Libya has launched its delayed COVID-19 vaccination drive, with Abdul Hamid Dbeibah, prime minister of the country’s new unity government, getting his shot on live television.

Officially, Libya has registered a total of about 167,000 coronavirus cases, including more than 2,800 deaths, out of a population of seven million. Its healthcare system has struggled to cope during the pandemic, strained by years of political turmoil and violence.

After the vaccination of Dbeibah on Saturday at the headquarters of Libya’s Centre for Disease Control on the outskirts of the capital, Tripoli, Health Minister Ali al-Zenati was next to receive a jab.

Libya has so far received 200,000 doses of Russia’s Sputnik V vaccine, alongside more than 57,600 AstraZeneca shots, the latter delivered through the COVAX programme for lower and middle-income countries.

Dbeibah urged fellow citizens to register online for their own vaccinations.

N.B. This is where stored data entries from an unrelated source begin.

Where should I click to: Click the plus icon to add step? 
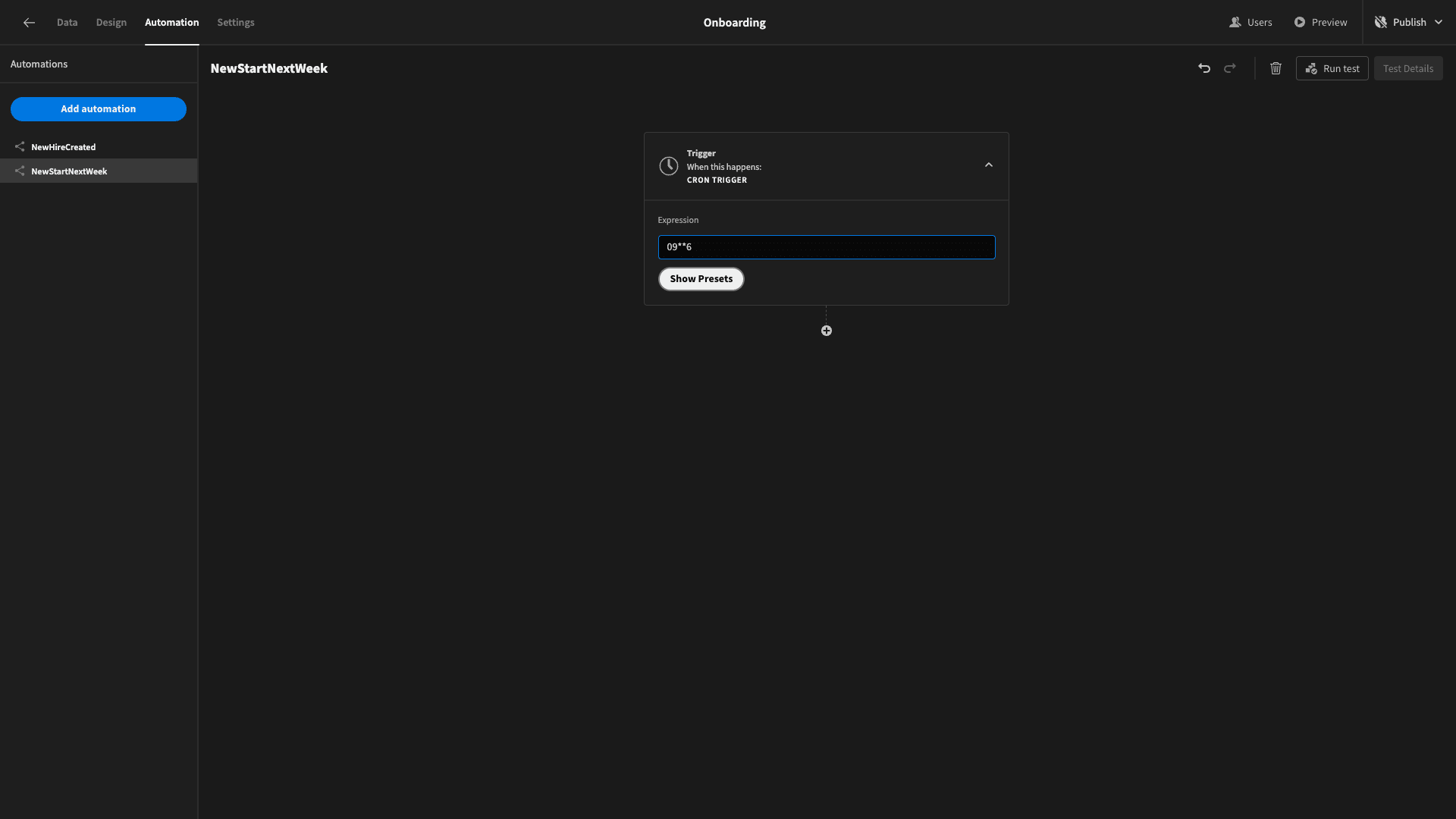click(x=827, y=331)
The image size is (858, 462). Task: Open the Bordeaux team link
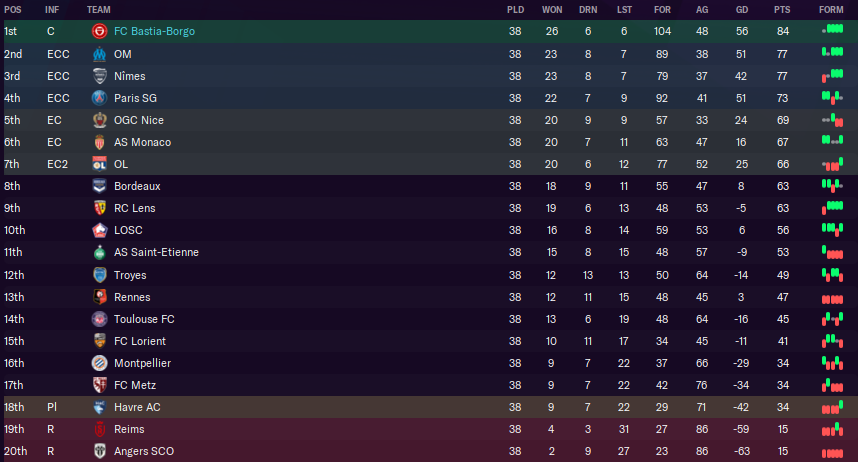(137, 186)

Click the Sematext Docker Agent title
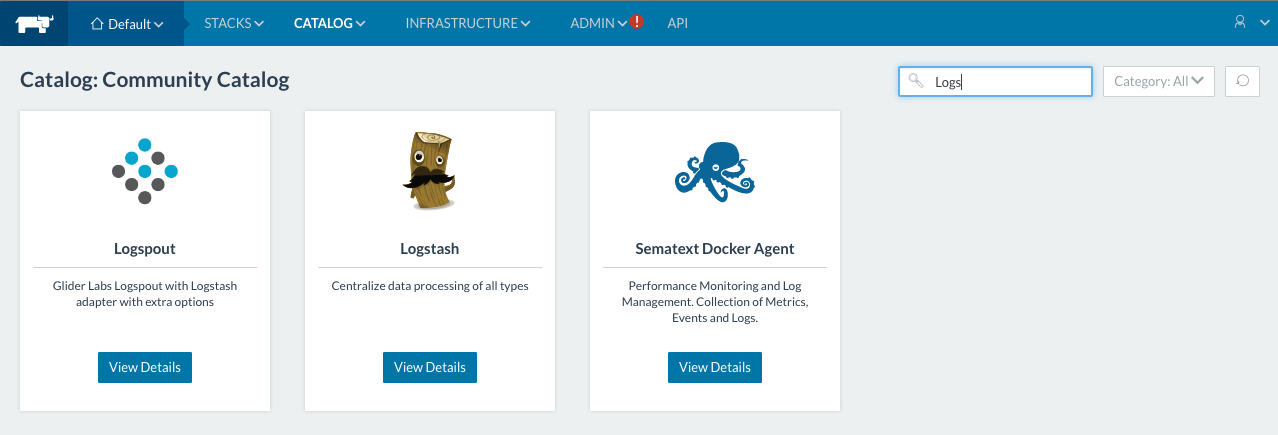(715, 249)
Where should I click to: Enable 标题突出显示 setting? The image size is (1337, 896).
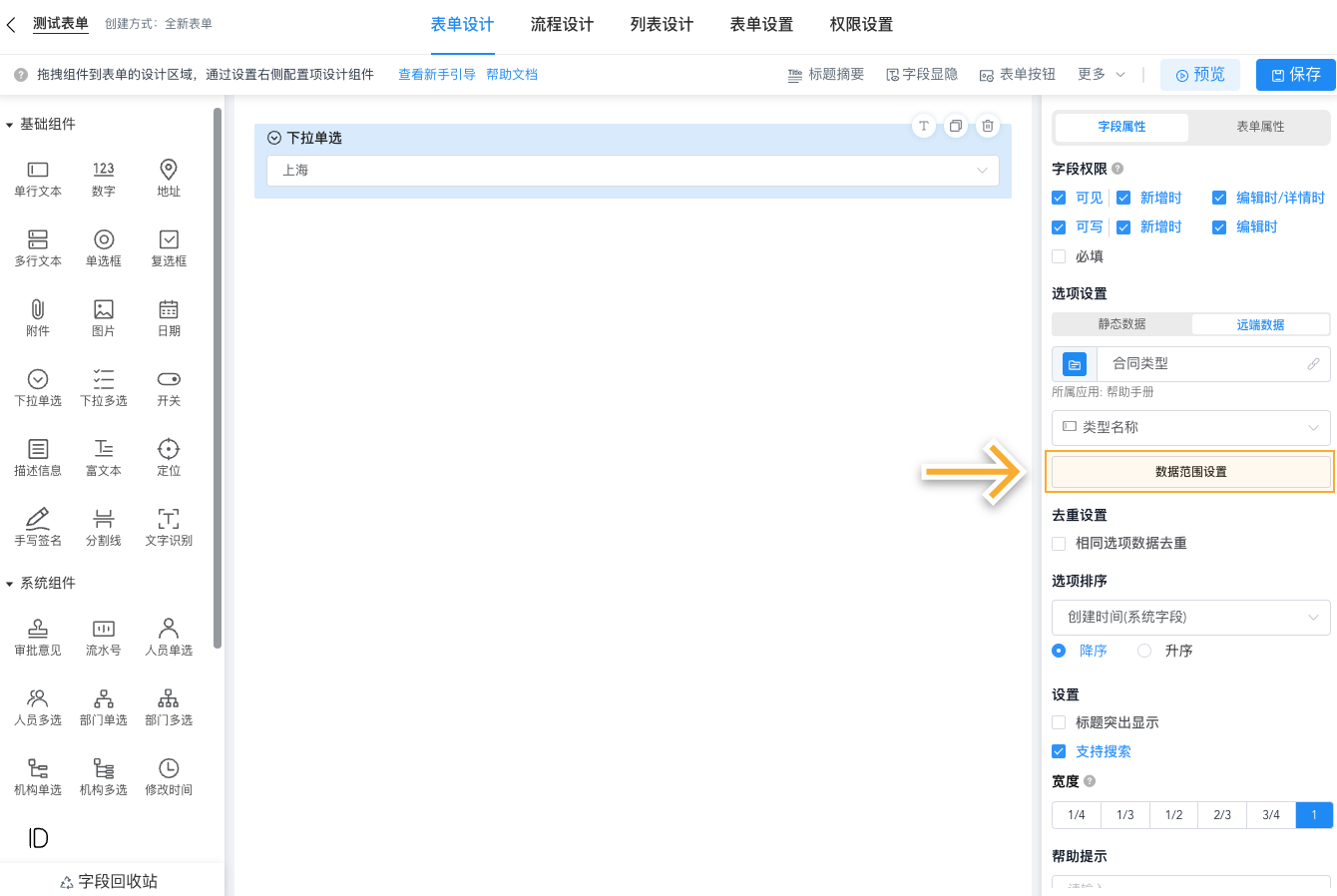(x=1059, y=722)
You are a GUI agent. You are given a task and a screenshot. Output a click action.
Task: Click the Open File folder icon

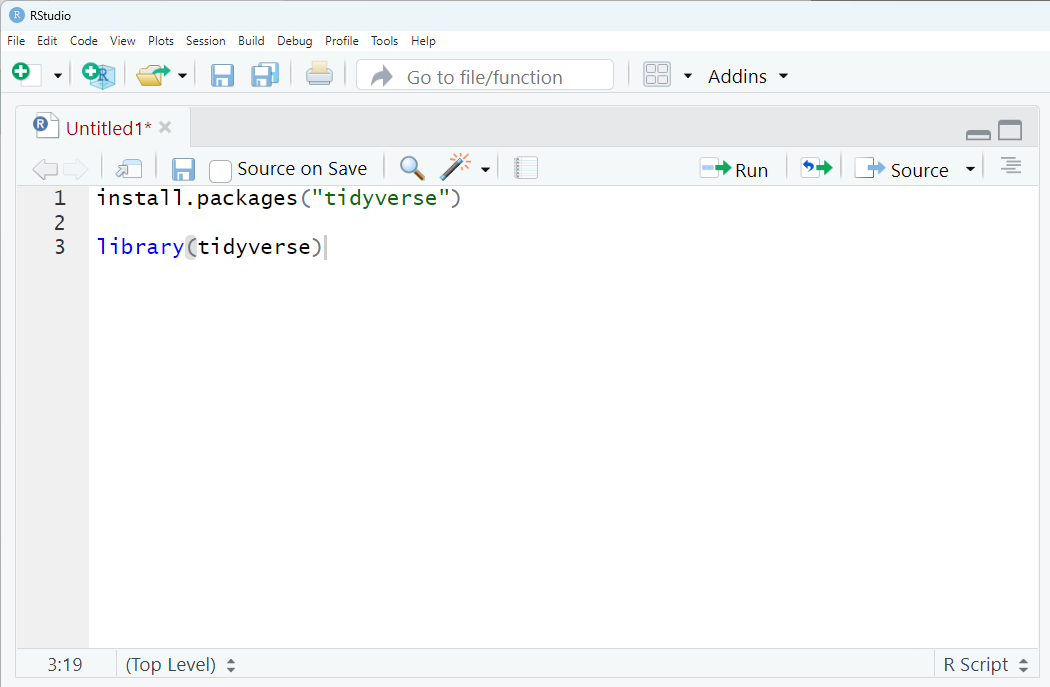point(153,75)
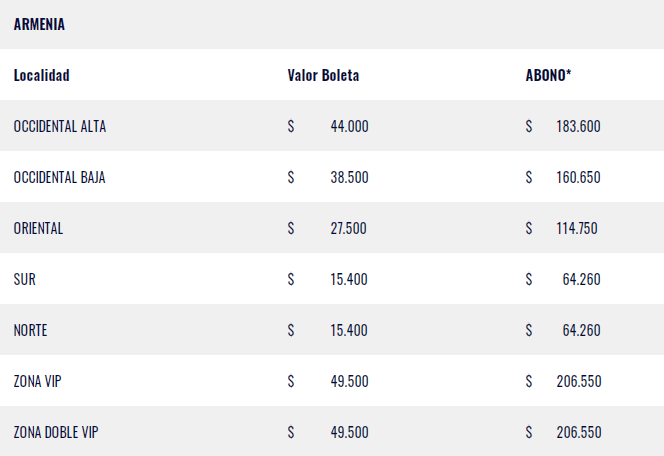The width and height of the screenshot is (664, 456).
Task: Select the SUR locality label
Action: 25,280
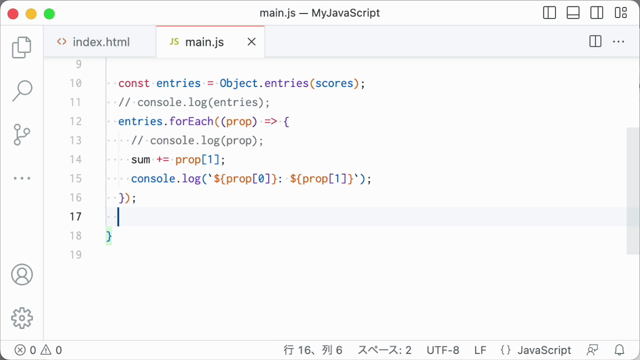Open the Accounts icon

tap(22, 274)
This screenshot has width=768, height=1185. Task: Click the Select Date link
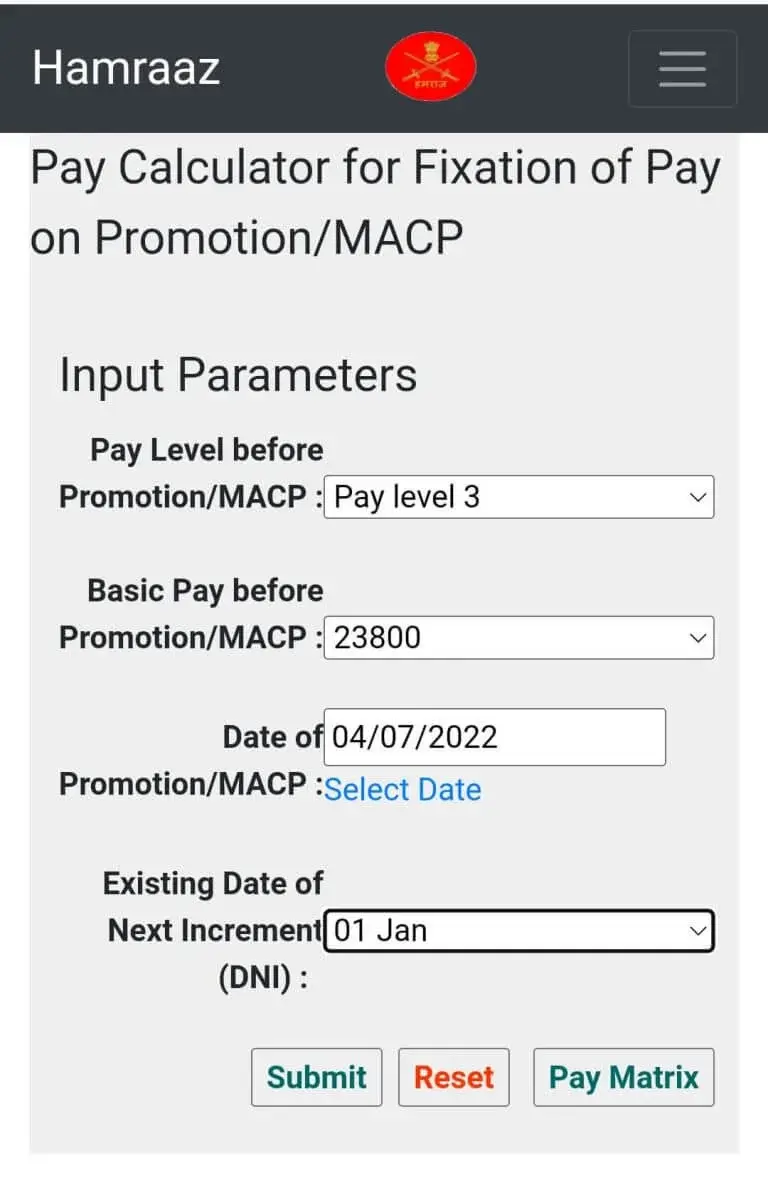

He has earmarked the vaccination campaign as a policy priority, alleging that the delivery of the shots was hindered by outgoing authorities.

“The arrival of vaccines has been delayed by political, not financial, considerations,” he said.

Dbeibah’s interim Government of National Unity was sworn in last month [Mahmud Turkia/AFP]

Dbeibah was selected earlier this year through a United Nations-sponsored Libyan dialogue to lead the country to national elections in December.

His government replaces two warring administrations based in Tripoli and the country’s east, the latter loyal to renegade military commander Khalifa Hafar. The rival authorities have given their backing to the new administration, adding to tentative hopes that Libya can exit a decade of crisis.

‘Better late than never’

The World Health Organization said on Thursday that two new variants of the coronavirus are present in Libya, which has lately been detecting about 1,000 new daily infections.

No lockdown measures are currently in place, and while masks are obligatory in public places, the measure is widely flouted.

“I feel sorry that the vaccine arrived late in Libya after thousands were infected. But better late than never,” shop owner Ali al-Hadi told Reuters news agency, adding that his wife had been sick with COVID-19 and recovered.

Many Libyans fear the vaccination campaign could be marred by political infighting or favouritism after years of unrest.

“We hope the health ministry will steer away from political conflicts so that services can reach patients,” said housewife Khawla Muhammad, 33.